** BEGIN **

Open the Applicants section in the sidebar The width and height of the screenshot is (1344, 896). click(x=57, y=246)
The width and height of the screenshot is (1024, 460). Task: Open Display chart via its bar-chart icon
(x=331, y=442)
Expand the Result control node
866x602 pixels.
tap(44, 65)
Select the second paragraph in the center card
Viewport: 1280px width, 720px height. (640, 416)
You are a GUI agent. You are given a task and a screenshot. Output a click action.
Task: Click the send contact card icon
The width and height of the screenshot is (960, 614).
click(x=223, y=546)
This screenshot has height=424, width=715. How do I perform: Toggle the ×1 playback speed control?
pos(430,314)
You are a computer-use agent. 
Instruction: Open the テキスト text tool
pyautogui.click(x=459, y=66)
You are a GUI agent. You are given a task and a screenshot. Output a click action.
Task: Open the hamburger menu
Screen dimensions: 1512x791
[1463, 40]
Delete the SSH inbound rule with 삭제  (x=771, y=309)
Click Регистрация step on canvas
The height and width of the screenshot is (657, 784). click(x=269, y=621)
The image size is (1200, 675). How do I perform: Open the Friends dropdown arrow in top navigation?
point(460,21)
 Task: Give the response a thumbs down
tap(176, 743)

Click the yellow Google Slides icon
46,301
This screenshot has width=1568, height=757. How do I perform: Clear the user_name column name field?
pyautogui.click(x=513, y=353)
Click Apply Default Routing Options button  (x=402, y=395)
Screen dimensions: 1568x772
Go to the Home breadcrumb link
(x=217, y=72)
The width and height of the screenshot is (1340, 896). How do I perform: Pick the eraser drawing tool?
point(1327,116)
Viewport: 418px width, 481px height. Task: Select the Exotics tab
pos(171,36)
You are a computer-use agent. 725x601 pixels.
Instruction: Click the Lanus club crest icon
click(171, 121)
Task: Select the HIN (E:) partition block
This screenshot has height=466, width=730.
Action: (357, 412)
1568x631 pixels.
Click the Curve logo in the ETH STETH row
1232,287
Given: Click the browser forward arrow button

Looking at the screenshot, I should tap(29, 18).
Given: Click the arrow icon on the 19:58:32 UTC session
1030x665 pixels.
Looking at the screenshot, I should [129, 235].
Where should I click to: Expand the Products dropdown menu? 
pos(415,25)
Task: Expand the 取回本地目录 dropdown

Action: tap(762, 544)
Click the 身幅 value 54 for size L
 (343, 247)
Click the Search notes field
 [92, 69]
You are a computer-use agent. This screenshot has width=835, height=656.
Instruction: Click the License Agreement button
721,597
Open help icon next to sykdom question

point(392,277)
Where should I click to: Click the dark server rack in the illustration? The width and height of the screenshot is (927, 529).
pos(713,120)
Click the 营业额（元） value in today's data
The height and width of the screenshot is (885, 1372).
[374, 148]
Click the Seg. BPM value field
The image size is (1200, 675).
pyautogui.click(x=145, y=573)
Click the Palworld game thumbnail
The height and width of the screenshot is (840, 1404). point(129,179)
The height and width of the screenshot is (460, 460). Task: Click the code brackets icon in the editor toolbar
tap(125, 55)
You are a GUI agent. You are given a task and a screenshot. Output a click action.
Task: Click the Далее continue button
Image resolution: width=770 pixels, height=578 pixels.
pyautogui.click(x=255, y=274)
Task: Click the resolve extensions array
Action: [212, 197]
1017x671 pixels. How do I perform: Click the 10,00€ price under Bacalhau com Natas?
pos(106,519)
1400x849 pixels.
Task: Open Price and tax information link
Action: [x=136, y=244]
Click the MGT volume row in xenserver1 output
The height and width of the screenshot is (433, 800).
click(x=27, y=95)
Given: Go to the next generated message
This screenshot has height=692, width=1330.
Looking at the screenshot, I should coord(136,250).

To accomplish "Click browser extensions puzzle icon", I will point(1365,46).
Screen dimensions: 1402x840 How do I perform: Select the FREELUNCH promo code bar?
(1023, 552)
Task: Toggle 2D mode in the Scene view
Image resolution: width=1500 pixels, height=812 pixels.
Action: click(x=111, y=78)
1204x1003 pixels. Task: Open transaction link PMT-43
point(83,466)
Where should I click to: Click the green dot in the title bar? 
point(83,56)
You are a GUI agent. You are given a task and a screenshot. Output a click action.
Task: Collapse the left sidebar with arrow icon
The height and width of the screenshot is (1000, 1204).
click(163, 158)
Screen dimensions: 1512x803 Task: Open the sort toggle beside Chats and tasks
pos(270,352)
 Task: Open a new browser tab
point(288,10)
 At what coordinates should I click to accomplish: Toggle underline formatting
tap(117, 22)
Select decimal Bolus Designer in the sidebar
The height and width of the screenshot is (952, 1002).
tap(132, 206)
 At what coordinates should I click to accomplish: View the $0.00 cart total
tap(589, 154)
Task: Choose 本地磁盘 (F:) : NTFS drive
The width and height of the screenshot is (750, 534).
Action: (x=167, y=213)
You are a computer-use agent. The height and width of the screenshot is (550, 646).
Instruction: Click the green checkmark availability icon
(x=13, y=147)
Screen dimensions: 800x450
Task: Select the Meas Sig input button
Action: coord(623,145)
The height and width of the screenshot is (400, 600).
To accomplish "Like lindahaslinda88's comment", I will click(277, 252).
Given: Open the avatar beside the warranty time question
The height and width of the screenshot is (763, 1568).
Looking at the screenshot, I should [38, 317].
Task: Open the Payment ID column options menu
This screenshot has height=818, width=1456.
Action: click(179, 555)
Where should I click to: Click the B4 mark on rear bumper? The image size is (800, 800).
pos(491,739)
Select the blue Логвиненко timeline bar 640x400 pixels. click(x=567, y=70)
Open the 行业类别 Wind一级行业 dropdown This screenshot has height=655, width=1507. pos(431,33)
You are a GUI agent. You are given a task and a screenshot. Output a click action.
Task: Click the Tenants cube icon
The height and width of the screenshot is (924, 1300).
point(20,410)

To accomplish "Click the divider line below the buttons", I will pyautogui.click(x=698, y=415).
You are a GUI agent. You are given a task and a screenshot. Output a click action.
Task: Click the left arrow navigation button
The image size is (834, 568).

** END **

SET EXERCISE
Can you render every line of the records above as a Markdown table with the columns Row and Line, skipping any blank lines?

REPLY TO THE TASK
| Row | Line |
|---|---|
| 1 | Open the Applicants section in the sidebar The width and height of the screenshot is (1344, 896). click(x=57, y=246) |
| 2 | The width and height of the screenshot is (1024, 460). Task: Open Display chart via its bar-chart icon |
| 3 | (x=331, y=442) |
| 4 | Expand the Result control node |
| 5 | 866x602 pixels. |
| 6 | tap(44, 65) |
| 7 | Select the second paragraph in the center card |
| 8 | Viewport: 1280px width, 720px height. (640, 416) |
| 9 | You are a GUI agent. You are given a task and a screenshot. Output a click action. |
| 10 | Task: Click the send contact card icon |
| 11 | The width and height of the screenshot is (960, 614). |
| 12 | click(x=223, y=546) |
| 13 | This screenshot has height=424, width=715. How do I perform: Toggle the ×1 playback speed control? |
| 14 | pos(430,314) |
| 15 | You are a computer-use agent.  |
| 16 | Instruction: Open the テキスト text tool |
| 17 | pyautogui.click(x=459, y=66) |
| 18 | You are a GUI agent. You are given a task and a screenshot. Output a click action. |
| 19 | Task: Open the hamburger menu |
| 20 | Screen dimensions: 1512x791 |
| 21 | [1463, 40] |
| 22 | Delete the SSH inbound rule with 삭제  (x=771, y=309) |
| 23 | Click Регистрация step on canvas |
| 24 | The height and width of the screenshot is (657, 784). click(x=269, y=621) |
| 25 | The image size is (1200, 675). How do I perform: Open the Friends dropdown arrow in top navigation? |
| 26 | point(460,21) |
| 27 |  Task: Give the response a thumbs down |
| 28 | tap(176, 743) |
| 29 | Click the yellow Google Slides icon |
| 30 | 46,301 |
| 31 | This screenshot has width=1568, height=757. How do I perform: Clear the user_name column name field? |
| 32 | pyautogui.click(x=513, y=353) |
| 33 | Click Apply Default Routing Options button  (x=402, y=395) |
| 34 | Screen dimensions: 1568x772 |
| 35 | Go to the Home breadcrumb link |
| 36 | (x=217, y=72) |
| 37 | The width and height of the screenshot is (1340, 896). How do I perform: Pick the eraser drawing tool? |
| 38 | point(1327,116) |
| 39 | Viewport: 418px width, 481px height. Task: Select the Exotics tab |
| 40 | pos(171,36) |
| 41 | You are a computer-use agent. 725x601 pixels. |
| 42 | Instruction: Click the Lanus club crest icon |
| 43 | click(171, 121) |
| 44 | Task: Select the HIN (E:) partition block |
| 45 | This screenshot has height=466, width=730. |
| 46 | Action: (357, 412) |
| 47 | 1568x631 pixels. |
| 48 | Click the Curve logo in the ETH STETH row |
| 49 | 1232,287 |
| 50 | Given: Click the browser forward arrow button |
| 51 | Looking at the screenshot, I should tap(29, 18). |
| 52 | Given: Click the arrow icon on the 19:58:32 UTC session |
| 53 | 1030x665 pixels. |
| 54 | Looking at the screenshot, I should [129, 235]. |
| 55 | Where should I click to: Expand the Products dropdown menu?  |
| 56 | pos(415,25) |
| 57 | Task: Expand the 取回本地目录 dropdown |
| 58 | Action: tap(762, 544) |
| 59 | Click the 身幅 value 54 for size L |
| 60 |  (343, 247) |
| 61 | Click the Search notes field |
| 62 |  [92, 69] |
| 63 | You are a computer-use agent. This screenshot has width=835, height=656. |
| 64 | Instruction: Click the License Agreement button |
| 65 | 721,597 |
| 66 | Open help icon next to sykdom question |
| 67 | point(392,277) |
| 68 | Where should I click to: Click the dark server rack in the illustration? The width and height of the screenshot is (927, 529). |
| 69 | pos(713,120) |
| 70 | Click the 营业额（元） value in today's data |
| 71 | The height and width of the screenshot is (885, 1372). |
| 72 | [374, 148] |
| 73 | Click the Seg. BPM value field |
| 74 | The image size is (1200, 675). |
| 75 | pyautogui.click(x=145, y=573) |
| 76 | Click the Palworld game thumbnail |
| 77 | The height and width of the screenshot is (840, 1404). point(129,179) |
| 78 | The height and width of the screenshot is (460, 460). Task: Click the code brackets icon in the editor toolbar |
| 79 | tap(125, 55) |
| 80 | You are a GUI agent. You are given a task and a screenshot. Output a click action. |
| 81 | Task: Click the Далее continue button |
| 82 | Image resolution: width=770 pixels, height=578 pixels. |
| 83 | pyautogui.click(x=255, y=274) |
| 84 | Task: Click the resolve extensions array |
| 85 | Action: [212, 197] |
| 86 | 1017x671 pixels. How do I perform: Click the 10,00€ price under Bacalhau com Natas? |
| 87 | pos(106,519) |
| 88 | 1400x849 pixels. |
| 89 | Task: Open Price and tax information link |
| 90 | Action: [x=136, y=244] |
| 91 | Click the MGT volume row in xenserver1 output |
| 92 | The height and width of the screenshot is (433, 800). |
| 93 | click(x=27, y=95) |
| 94 | Given: Go to the next generated message |
| 95 | This screenshot has height=692, width=1330. |
| 96 | Looking at the screenshot, I should coord(136,250). |
| 97 | To accomplish "Click browser extensions puzzle icon", I will point(1365,46). |
| 98 | Screen dimensions: 1402x840 How do I perform: Select the FREELUNCH promo code bar? |
| 99 | (1023, 552) |
| 100 | Task: Toggle 2D mode in the Scene view |
| 101 | Image resolution: width=1500 pixels, height=812 pixels. |
| 102 | Action: click(x=111, y=78) |
| 103 | 1204x1003 pixels. Task: Open transaction link PMT-43 |
| 104 | point(83,466) |
| 105 | Where should I click to: Click the green dot in the title bar?  |
| 106 | point(83,56) |
| 107 | You are a GUI agent. You are given a task and a screenshot. Output a click action. |
| 108 | Task: Collapse the left sidebar with arrow icon |
| 109 | The height and width of the screenshot is (1000, 1204). |
| 110 | click(163, 158) |
| 111 | Screen dimensions: 1512x803 Task: Open the sort toggle beside Chats and tasks |
| 112 | pos(270,352) |
| 113 |  Task: Open a new browser tab |
| 114 | point(288,10) |
| 115 |  At what coordinates should I click to accomplish: Toggle underline formatting |
| 116 | tap(117, 22) |
| 117 | Select decimal Bolus Designer in the sidebar |
| 118 | The height and width of the screenshot is (952, 1002). |
| 119 | tap(132, 206) |
| 120 |  At what coordinates should I click to accomplish: View the $0.00 cart total |
| 121 | tap(589, 154) |
| 122 | Task: Choose 本地磁盘 (F:) : NTFS drive |
| 123 | The width and height of the screenshot is (750, 534). |
| 124 | Action: (x=167, y=213) |
| 125 | You are a computer-use agent. The height and width of the screenshot is (550, 646). |
| 126 | Instruction: Click the green checkmark availability icon |
| 127 | (x=13, y=147) |
| 128 | Screen dimensions: 800x450 |
| 129 | Task: Select the Meas Sig input button |
| 130 | Action: coord(623,145) |
| 131 | The height and width of the screenshot is (400, 600). |
| 132 | To accomplish "Like lindahaslinda88's comment", I will click(277, 252). |
| 133 | Given: Open the avatar beside the warranty time question |
| 134 | The height and width of the screenshot is (763, 1568). |
| 135 | Looking at the screenshot, I should [38, 317]. |
| 136 | Task: Open the Payment ID column options menu |
| 137 | This screenshot has height=818, width=1456. |
| 138 | Action: click(179, 555) |
| 139 | Where should I click to: Click the B4 mark on rear bumper? The image size is (800, 800). |
| 140 | pos(491,739) |
| 141 | Select the blue Логвиненко timeline bar 640x400 pixels. click(x=567, y=70) |
| 142 | Open the 行业类别 Wind一级行业 dropdown This screenshot has height=655, width=1507. pos(431,33) |
| 143 | You are a GUI agent. You are given a task and a screenshot. Output a click action. |
| 144 | Task: Click the Tenants cube icon |
| 145 | The height and width of the screenshot is (924, 1300). |
| 146 | point(20,410) |
| 147 | To accomplish "Click the divider line below the buttons", I will pyautogui.click(x=698, y=415). |
| 148 | You are a GUI agent. You are given a task and a screenshot. Output a click action. |
| 149 | Task: Click the left arrow navigation button |
| 150 | The image size is (834, 568). |